Talk from ISSA Wisconsin Chapter Event - Jan 8, 2019:
Abstract:
"How do we emerge with a fully functional, stable, and operationally mature secure SDLC in a software development world where the only thing that is now constant, is change? We will look at how we might keep pace with the DevOps culture without losing our security posture in the process by reviewing what can make up a strong pipeline, what is a pipeline, and how we can interleave all the various security stages we've always relied upon (e.g., software composition analysis, static and dynamic testing, manual testing, etc.) in a tiered SLA-driven flow. Finally, we will talk about how we might achieve the levels of operational maturity we've had previously in our security programs, that must now start over in this new discontinuous world."
DevSecOps: A Secure SDLC in the Age of DevOps and Hyper-Automation
1. DEVSECOPS
A Secure SDLC in the
Age of DevOps and
Hyper-Automation
By Alex Senkevitch, CISSP, CISM
ISSA Wisconsin
January Lunch Meeting
08 Jan 2019
2. i
WHAT’S IN STORE
1.0 Background (this stuff)
2.0 A Birth of a Paradigm
3.0 Throwing the Baby Out With the Bath Water
4.0 A More Mature Pipeline
5.0 Q&A
3. i
YOUR SPEAKER TODAY IS…
Alex Senkevitch, CISSP, CISM
o Security researcher and architect for over 20 years
o Working for/consulting to Fortune 500/Global 2000 for 20 years
o Worked in embedded systems and network engineering before that
o Have patents in multi-tiered security and event analytics systems
o Former product manager at Veracode (MPT product)
o Have been architecting and developing DevSecOps implementations since
2012
5. i
IN THE BEGINNING, THERE WERE THREE…
o Traditional production software ecosystem:
o Three Discrete Stakeholders: Development, Operations, Security
o Discrete Subject Matter Experts (SMEs) on dedicated teams, attempting to work together
o Ideally: Functional, Stable, and Secure software solutions are the result
o Attempts to streamline “operations” made by both developers and operations:
o Developers wanted to reduce/remove obstacles to the market (speed things up)
o Operations wanted to make their day-to-day “easier” (on-call is no fun, especially for thousands of servers)

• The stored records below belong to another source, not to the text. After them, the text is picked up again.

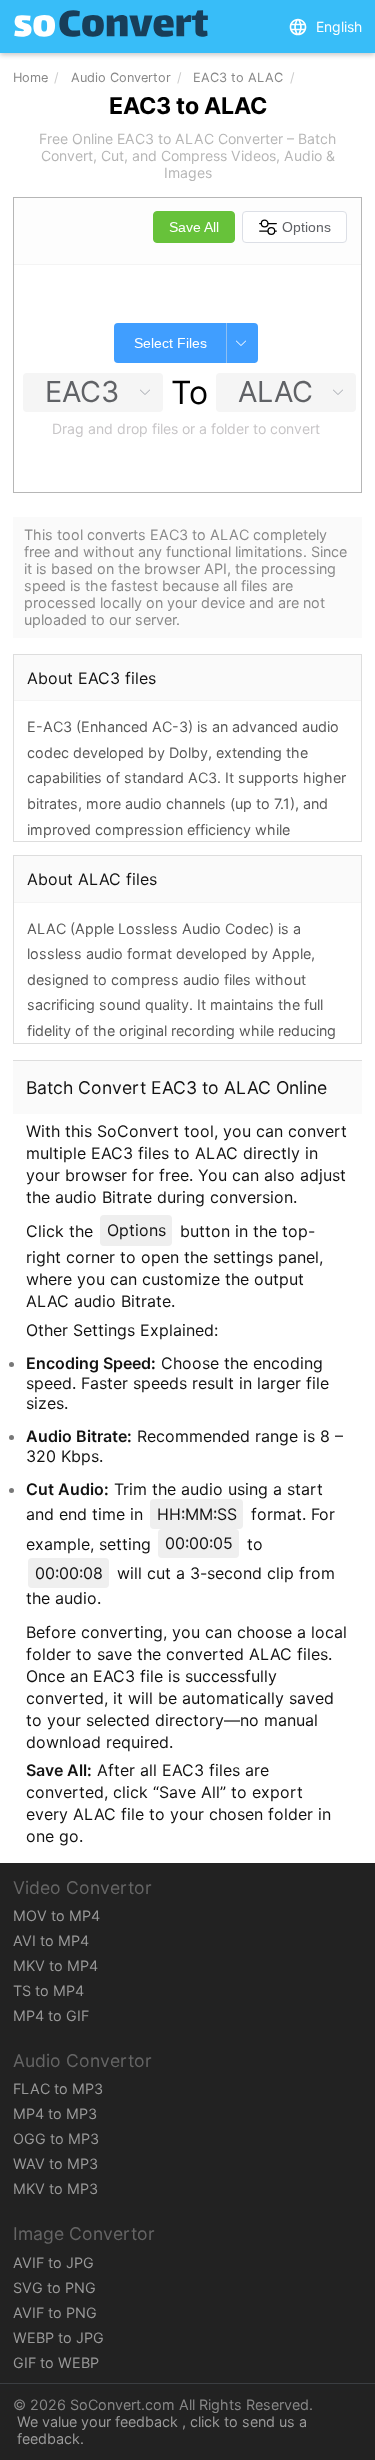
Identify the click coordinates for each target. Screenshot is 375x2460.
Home (30, 77)
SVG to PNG (54, 2287)
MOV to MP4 (56, 1915)
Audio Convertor (121, 77)
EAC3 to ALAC (238, 77)
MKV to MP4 (55, 1965)
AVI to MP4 (51, 1940)
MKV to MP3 (55, 2188)
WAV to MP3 (55, 2163)
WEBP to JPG (58, 2337)
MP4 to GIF (51, 2015)
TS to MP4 (48, 1990)
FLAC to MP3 (58, 2088)
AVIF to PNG (55, 2312)
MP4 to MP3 (55, 2113)
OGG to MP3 (56, 2138)
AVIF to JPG (53, 2262)
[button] (325, 27)
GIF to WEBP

o Technology and development architecture was mostly “static”
o Enter “DevOps” (circa 2009)…
7. i
A PHILOSOPHY EMERGES - DEVOPS
o Started as an Agile development philosophy circa 2009 (linked to Patrick Debois)
o Originated from the Developer perspective (“if only we didn’t have to deal with the ops
team”)
o Adopted mostly from desperation and euphoria, but viewed as “the answer”
o As of today, there still is no standardized definition of it—proper and correct are in the eye of the implementor
o Why did it get so much traction so fast?
o Simple…
o Development is directly tied to revenue
o Operations directly to expense
o Elevator pitch: Automation of “operations” equals “cost reduction” (immediate ROI)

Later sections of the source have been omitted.